**Brief**: Begin at the row that contains "Where should I" and stop after the row that contains "(x=80, y=255)". Rewrite those rows as a numbered list, leaving out any blank lines.

**Information given**:

'''

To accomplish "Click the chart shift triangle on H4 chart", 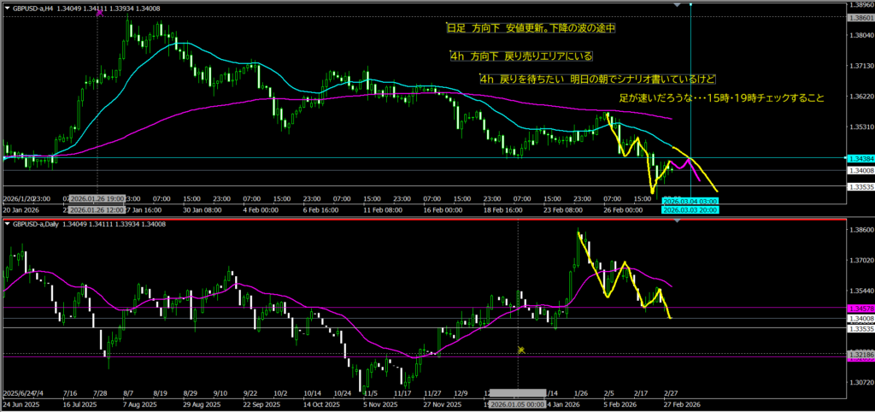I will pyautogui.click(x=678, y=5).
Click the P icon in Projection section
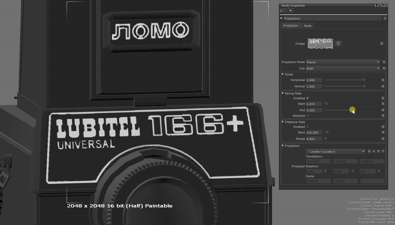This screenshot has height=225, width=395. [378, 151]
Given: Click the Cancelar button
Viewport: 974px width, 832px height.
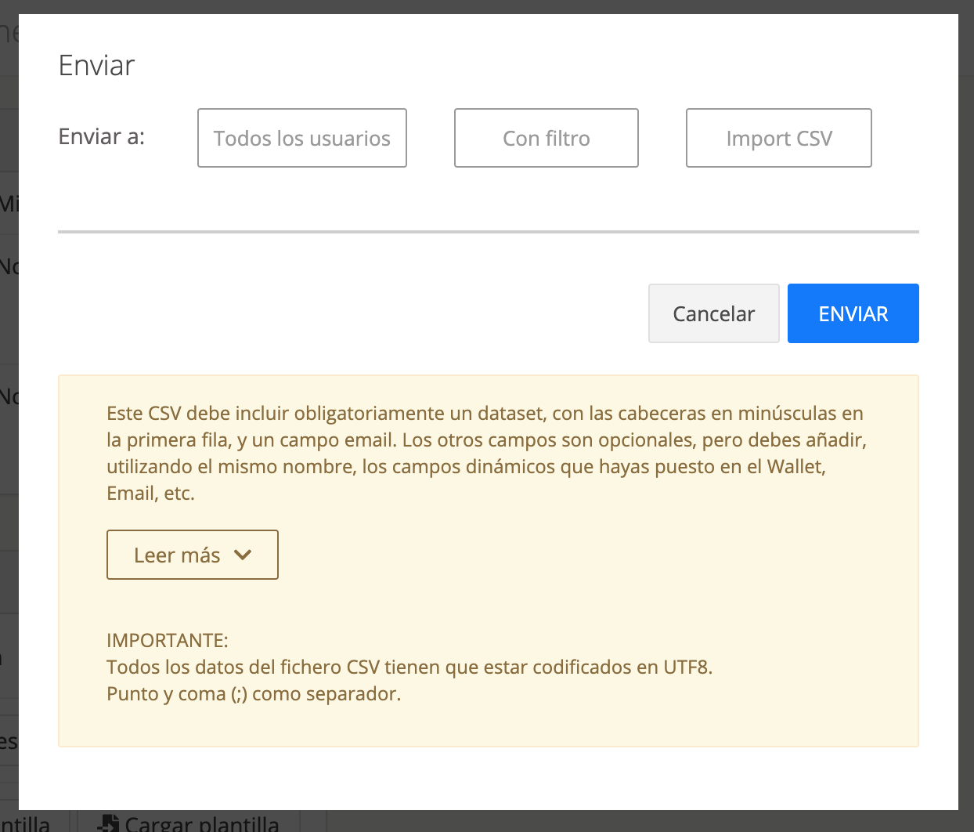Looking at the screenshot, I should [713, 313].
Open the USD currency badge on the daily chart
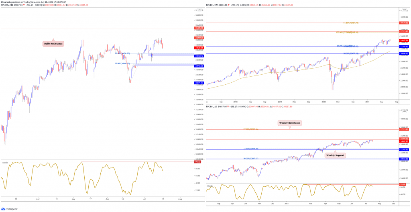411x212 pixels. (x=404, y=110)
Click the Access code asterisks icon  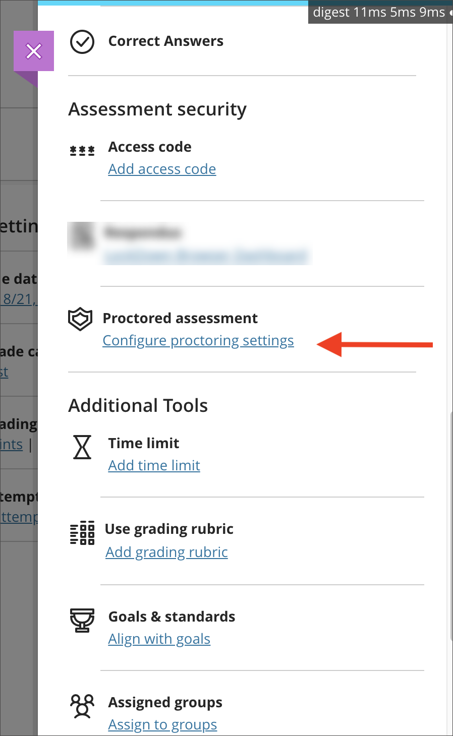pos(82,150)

'''
'''

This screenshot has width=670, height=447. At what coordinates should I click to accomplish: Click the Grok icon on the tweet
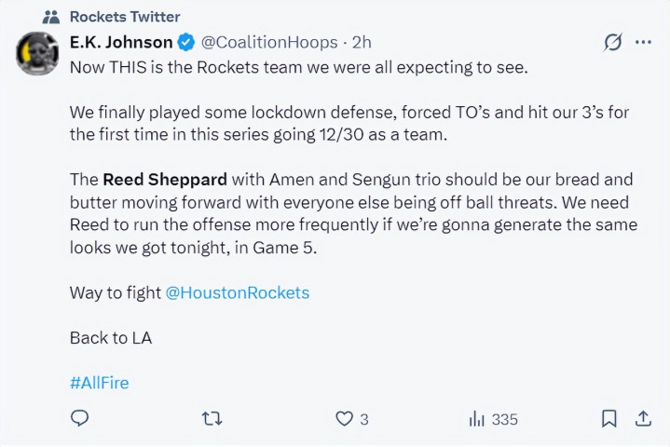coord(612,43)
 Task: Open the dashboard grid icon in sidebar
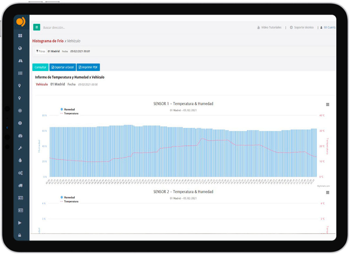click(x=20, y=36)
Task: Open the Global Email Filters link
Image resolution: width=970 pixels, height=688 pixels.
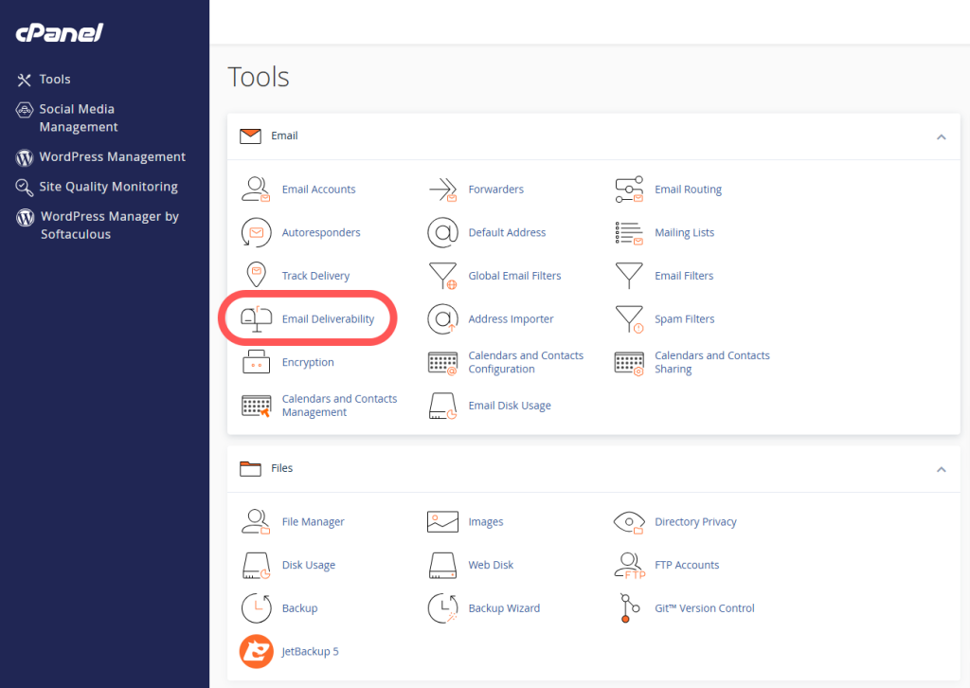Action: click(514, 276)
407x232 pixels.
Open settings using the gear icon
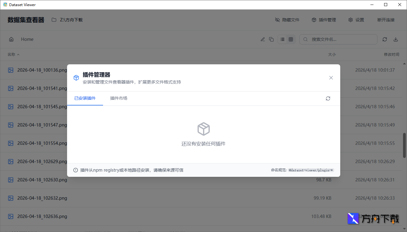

'''
'''

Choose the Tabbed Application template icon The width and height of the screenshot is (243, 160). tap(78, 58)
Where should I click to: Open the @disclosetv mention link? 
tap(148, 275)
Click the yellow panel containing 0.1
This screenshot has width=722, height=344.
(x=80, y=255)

'''

**Output for this task**:
1. Where should I click to: Open the @disclosetv mention link? 
2. tap(148, 275)
3. Click the yellow panel containing 0.1
4. This screenshot has width=722, height=344.
5. (x=80, y=255)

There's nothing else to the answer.